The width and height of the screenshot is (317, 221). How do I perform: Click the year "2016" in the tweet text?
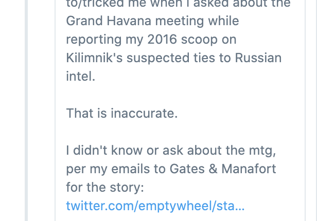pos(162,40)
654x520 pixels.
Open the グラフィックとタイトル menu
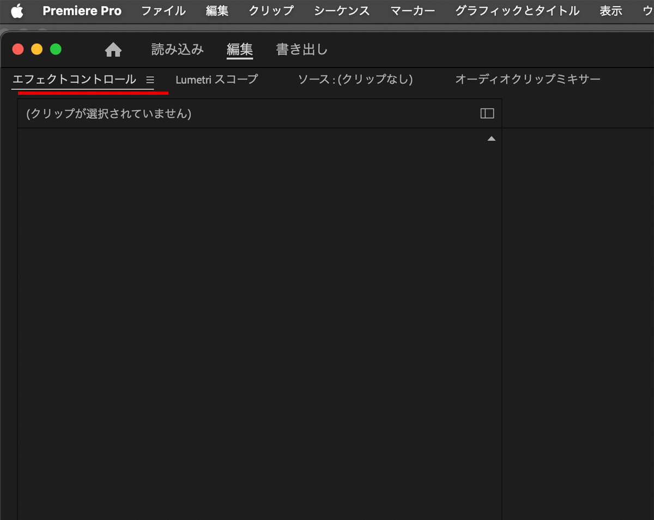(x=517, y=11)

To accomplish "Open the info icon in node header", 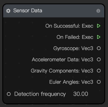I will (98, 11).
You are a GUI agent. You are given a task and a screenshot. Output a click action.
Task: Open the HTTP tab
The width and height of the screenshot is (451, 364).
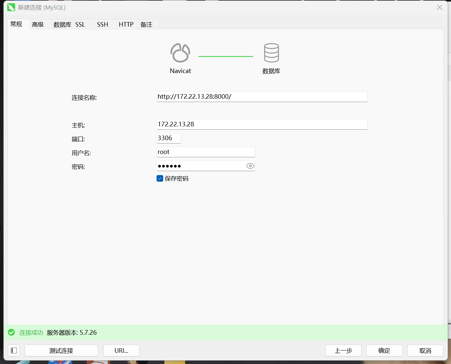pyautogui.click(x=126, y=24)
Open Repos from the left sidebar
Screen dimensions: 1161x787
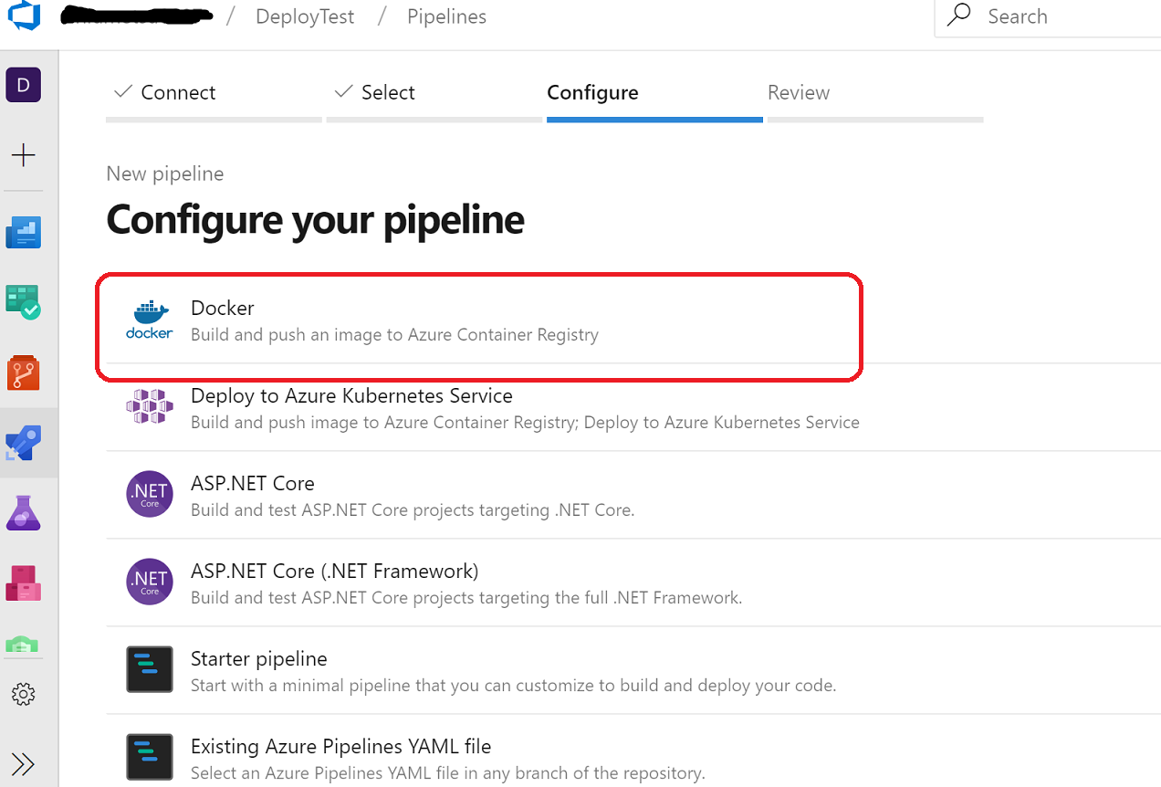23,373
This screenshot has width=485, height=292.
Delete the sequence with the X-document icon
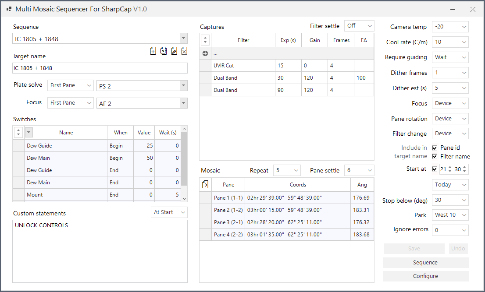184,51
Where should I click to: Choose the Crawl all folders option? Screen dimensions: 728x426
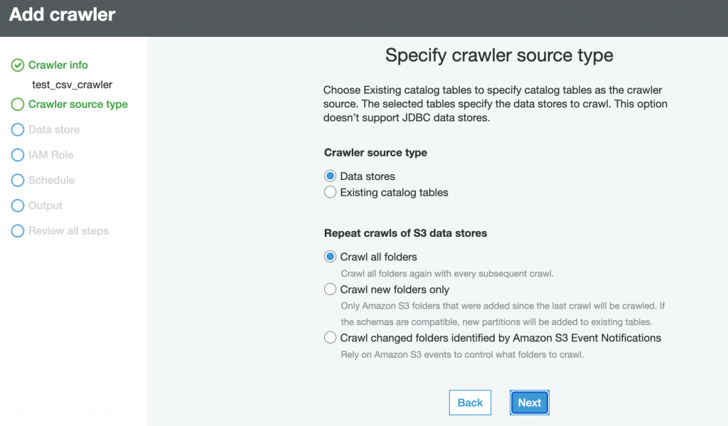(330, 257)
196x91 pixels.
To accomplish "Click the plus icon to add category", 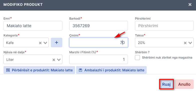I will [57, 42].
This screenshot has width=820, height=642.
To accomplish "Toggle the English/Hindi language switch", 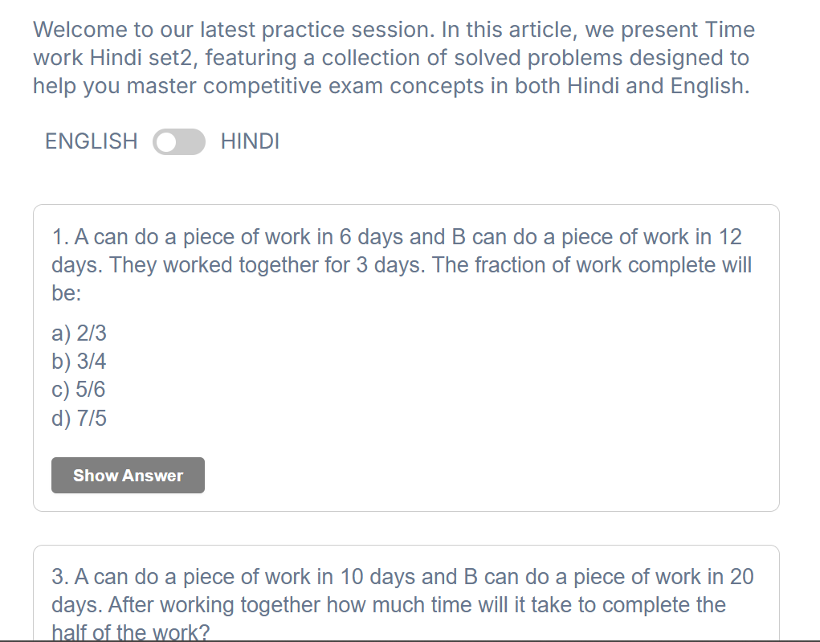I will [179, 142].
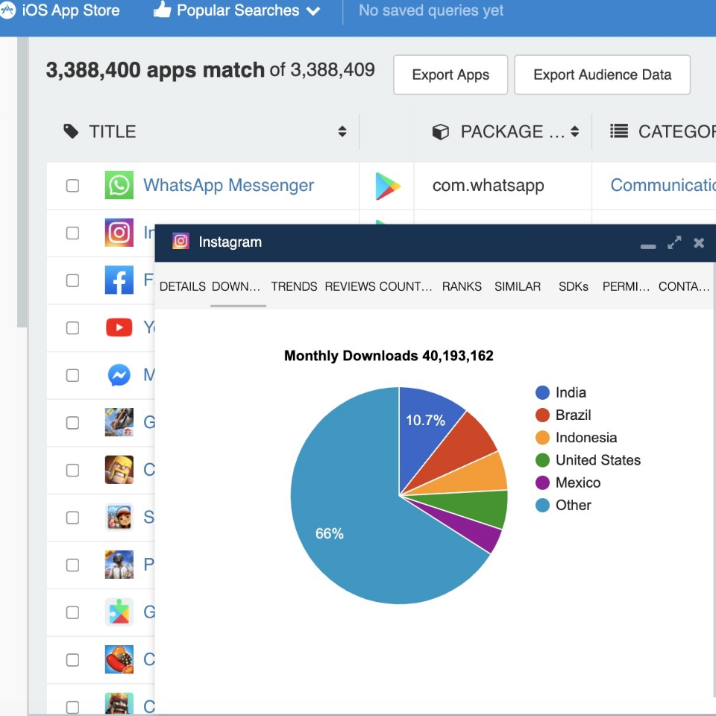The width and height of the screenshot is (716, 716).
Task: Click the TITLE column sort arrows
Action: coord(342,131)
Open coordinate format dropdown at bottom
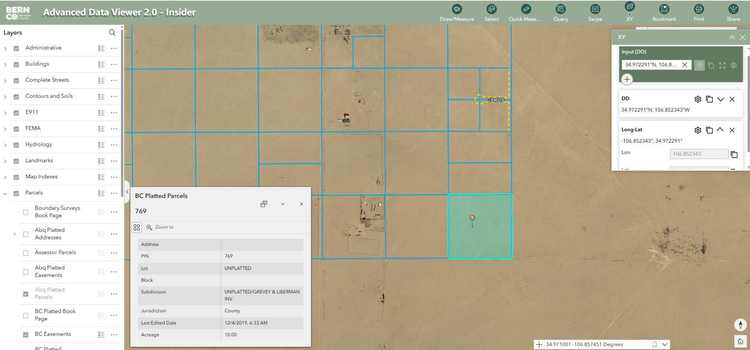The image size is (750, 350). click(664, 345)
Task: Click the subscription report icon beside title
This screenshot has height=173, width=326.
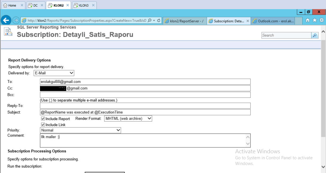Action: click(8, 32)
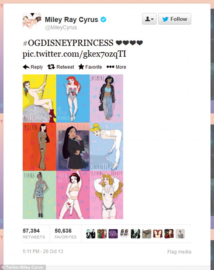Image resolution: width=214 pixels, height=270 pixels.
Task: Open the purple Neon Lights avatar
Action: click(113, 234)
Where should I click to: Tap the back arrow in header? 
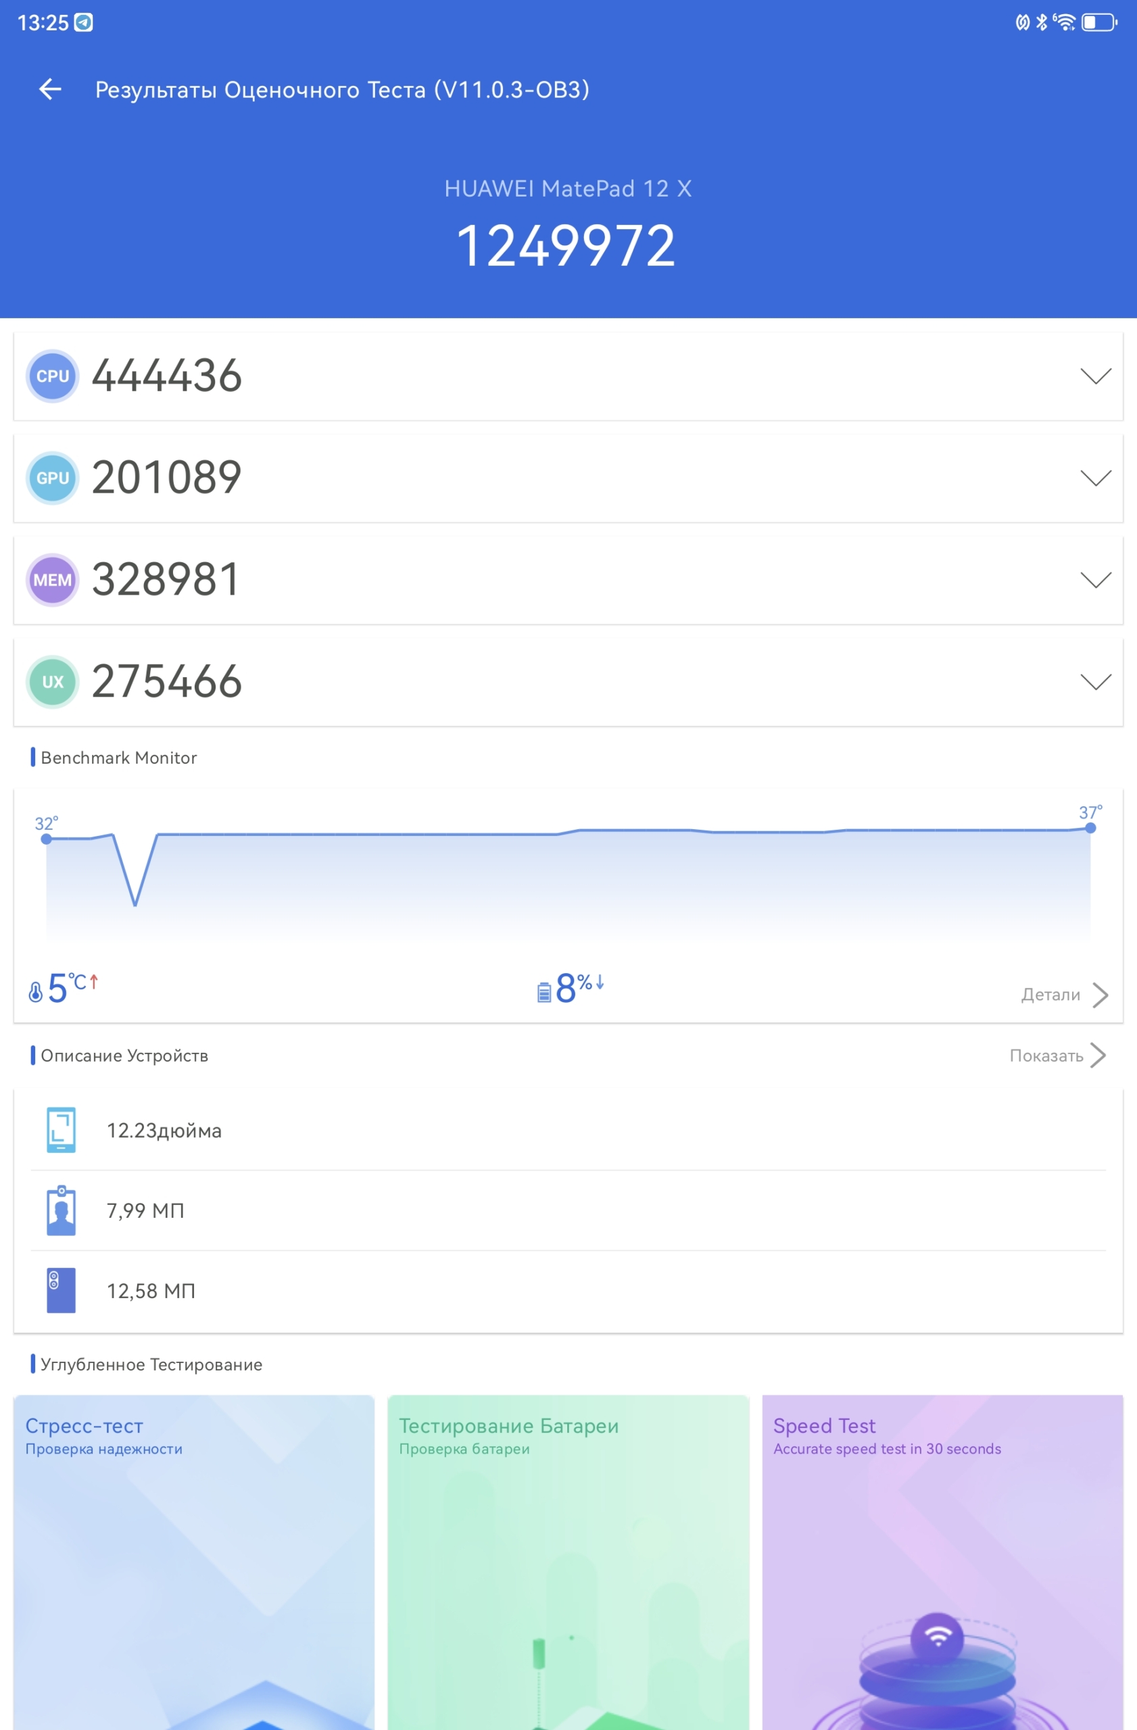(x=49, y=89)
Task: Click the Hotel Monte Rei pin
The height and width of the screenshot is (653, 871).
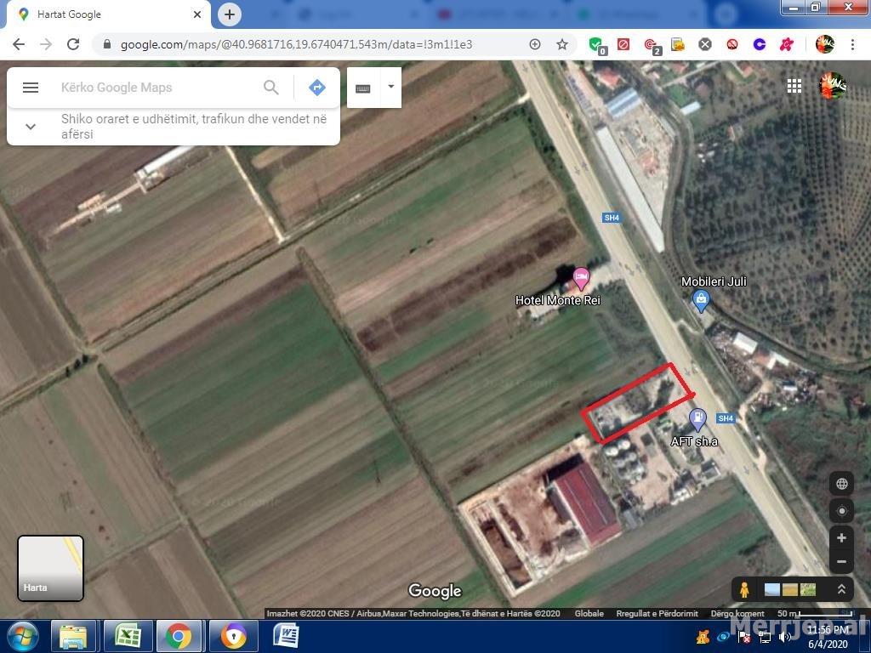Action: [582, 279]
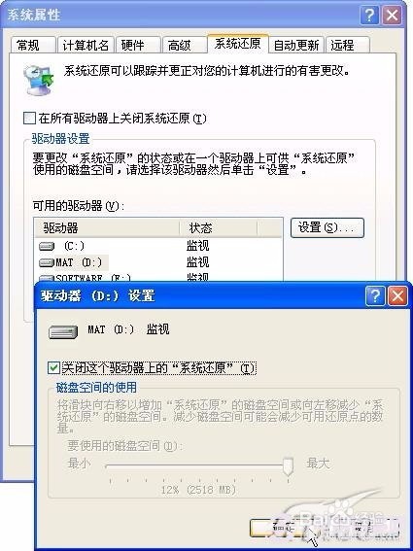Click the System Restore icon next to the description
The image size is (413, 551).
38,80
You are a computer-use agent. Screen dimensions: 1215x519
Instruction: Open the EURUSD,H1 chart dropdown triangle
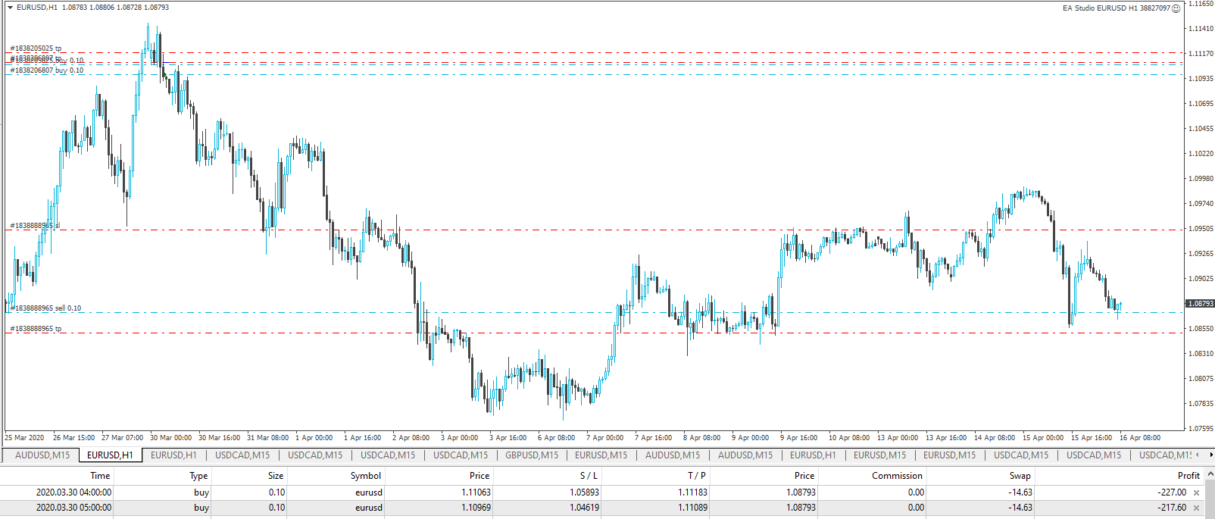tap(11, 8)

========================================

- Try it: In the entries above, which lines run from the one with "This screenshot has height=173, width=326." up to and including the one with "Task: Click the Hotel Monte Rei pin"? Write them out exactly, without the pictures.

- Solution to this task:
This screenshot has height=173, width=326.
Action: click(8, 32)
Image resolution: width=214 pixels, height=270 pixels.
Task: Open the purple Neon Lights avatar
Action: click(113, 234)
Where should I click to: Tap the back arrow in header? 
(x=49, y=89)
Task: Click the Hotel Monte Rei pin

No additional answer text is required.